## SOURCE MATERIAL
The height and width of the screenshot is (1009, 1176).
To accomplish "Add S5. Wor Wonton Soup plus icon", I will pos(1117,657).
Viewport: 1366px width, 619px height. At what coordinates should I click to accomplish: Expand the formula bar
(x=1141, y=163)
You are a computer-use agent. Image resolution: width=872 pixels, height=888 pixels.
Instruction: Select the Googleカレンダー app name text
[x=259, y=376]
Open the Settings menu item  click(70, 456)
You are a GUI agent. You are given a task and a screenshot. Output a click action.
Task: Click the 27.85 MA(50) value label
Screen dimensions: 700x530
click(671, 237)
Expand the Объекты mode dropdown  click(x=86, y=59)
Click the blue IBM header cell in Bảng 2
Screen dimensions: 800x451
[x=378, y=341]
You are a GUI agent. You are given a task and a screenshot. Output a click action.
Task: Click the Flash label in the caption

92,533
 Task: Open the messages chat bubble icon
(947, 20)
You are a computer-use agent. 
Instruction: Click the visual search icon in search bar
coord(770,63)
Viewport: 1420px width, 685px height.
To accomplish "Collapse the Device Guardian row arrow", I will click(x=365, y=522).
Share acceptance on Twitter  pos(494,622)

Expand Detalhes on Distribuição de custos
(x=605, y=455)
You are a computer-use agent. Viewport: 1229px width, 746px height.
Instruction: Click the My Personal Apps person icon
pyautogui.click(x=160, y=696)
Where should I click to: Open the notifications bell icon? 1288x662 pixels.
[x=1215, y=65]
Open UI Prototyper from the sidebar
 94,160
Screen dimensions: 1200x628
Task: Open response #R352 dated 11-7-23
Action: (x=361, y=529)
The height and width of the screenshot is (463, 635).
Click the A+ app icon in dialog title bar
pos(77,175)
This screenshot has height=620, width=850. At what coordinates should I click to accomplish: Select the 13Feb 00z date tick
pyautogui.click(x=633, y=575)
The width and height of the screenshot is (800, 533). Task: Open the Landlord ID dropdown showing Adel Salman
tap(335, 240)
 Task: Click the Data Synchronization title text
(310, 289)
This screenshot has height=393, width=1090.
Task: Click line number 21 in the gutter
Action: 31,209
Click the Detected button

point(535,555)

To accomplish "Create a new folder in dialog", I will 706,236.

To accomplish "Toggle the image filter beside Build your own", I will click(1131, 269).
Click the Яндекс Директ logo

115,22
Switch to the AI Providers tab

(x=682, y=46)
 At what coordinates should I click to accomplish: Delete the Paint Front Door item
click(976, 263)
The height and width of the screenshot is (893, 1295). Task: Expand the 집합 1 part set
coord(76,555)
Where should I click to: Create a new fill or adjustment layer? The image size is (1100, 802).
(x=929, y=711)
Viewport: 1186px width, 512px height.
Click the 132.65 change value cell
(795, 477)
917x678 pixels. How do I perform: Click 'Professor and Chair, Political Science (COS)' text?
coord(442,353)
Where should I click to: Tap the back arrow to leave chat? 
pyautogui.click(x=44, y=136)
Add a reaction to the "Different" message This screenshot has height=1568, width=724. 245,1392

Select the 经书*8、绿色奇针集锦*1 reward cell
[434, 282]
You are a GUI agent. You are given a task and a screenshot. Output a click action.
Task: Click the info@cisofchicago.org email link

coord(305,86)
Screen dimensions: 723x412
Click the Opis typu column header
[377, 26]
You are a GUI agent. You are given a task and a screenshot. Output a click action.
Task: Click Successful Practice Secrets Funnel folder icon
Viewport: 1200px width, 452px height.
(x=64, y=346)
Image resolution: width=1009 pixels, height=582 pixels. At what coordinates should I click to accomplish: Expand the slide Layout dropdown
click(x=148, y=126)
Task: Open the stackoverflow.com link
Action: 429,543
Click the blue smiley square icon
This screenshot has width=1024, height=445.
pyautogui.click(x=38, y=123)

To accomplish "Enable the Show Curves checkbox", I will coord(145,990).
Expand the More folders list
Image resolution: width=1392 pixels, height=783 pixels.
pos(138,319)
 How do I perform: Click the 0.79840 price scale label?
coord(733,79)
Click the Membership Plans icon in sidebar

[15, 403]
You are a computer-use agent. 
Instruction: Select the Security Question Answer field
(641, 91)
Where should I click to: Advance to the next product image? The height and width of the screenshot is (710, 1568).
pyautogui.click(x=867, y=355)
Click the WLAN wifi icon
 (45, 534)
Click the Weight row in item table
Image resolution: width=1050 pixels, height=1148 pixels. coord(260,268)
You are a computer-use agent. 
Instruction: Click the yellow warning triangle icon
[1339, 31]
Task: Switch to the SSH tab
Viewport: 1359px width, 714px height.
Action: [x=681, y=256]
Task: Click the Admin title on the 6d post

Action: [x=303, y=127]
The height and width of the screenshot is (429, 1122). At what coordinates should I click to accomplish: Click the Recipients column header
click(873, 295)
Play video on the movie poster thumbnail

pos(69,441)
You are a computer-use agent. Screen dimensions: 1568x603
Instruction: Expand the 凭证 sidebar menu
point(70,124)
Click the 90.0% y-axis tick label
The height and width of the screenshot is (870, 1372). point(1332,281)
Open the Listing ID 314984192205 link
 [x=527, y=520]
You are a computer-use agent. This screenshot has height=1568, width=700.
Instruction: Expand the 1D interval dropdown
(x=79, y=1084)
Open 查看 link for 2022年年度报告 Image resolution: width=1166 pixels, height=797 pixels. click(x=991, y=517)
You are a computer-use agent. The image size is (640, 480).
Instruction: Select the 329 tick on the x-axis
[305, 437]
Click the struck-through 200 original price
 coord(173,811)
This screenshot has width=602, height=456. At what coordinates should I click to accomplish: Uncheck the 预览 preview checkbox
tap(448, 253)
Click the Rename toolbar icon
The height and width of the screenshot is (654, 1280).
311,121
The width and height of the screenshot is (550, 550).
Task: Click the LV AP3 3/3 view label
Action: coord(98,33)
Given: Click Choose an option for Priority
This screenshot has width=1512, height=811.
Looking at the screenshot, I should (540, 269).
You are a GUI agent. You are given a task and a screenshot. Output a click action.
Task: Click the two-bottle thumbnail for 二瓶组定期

## EXERCISE GOAL
Take the lines above from the one containing "Click the 132.65 change value cell" to the one containing "Click the blue smiley square icon" and retype them exactly, both ends included, with nothing added.

## WRITTEN SOLUTION
Click the 132.65 change value cell
(795, 477)
917x678 pixels. How do I perform: Click 'Professor and Chair, Political Science (COS)' text?
coord(442,353)
Where should I click to: Tap the back arrow to leave chat? 
pyautogui.click(x=44, y=136)
Add a reaction to the "Different" message This screenshot has height=1568, width=724. 245,1392

Select the 经书*8、绿色奇针集锦*1 reward cell
[434, 282]
You are a GUI agent. You are given a task and a screenshot. Output a click action.
Task: Click the info@cisofchicago.org email link

coord(305,86)
Screen dimensions: 723x412
Click the Opis typu column header
[377, 26]
You are a GUI agent. You are given a task and a screenshot. Output a click action.
Task: Click Successful Practice Secrets Funnel folder icon
Viewport: 1200px width, 452px height.
(x=64, y=346)
Image resolution: width=1009 pixels, height=582 pixels. At what coordinates should I click to accomplish: Expand the slide Layout dropdown
click(x=148, y=126)
Task: Open the stackoverflow.com link
Action: 429,543
Click the blue smiley square icon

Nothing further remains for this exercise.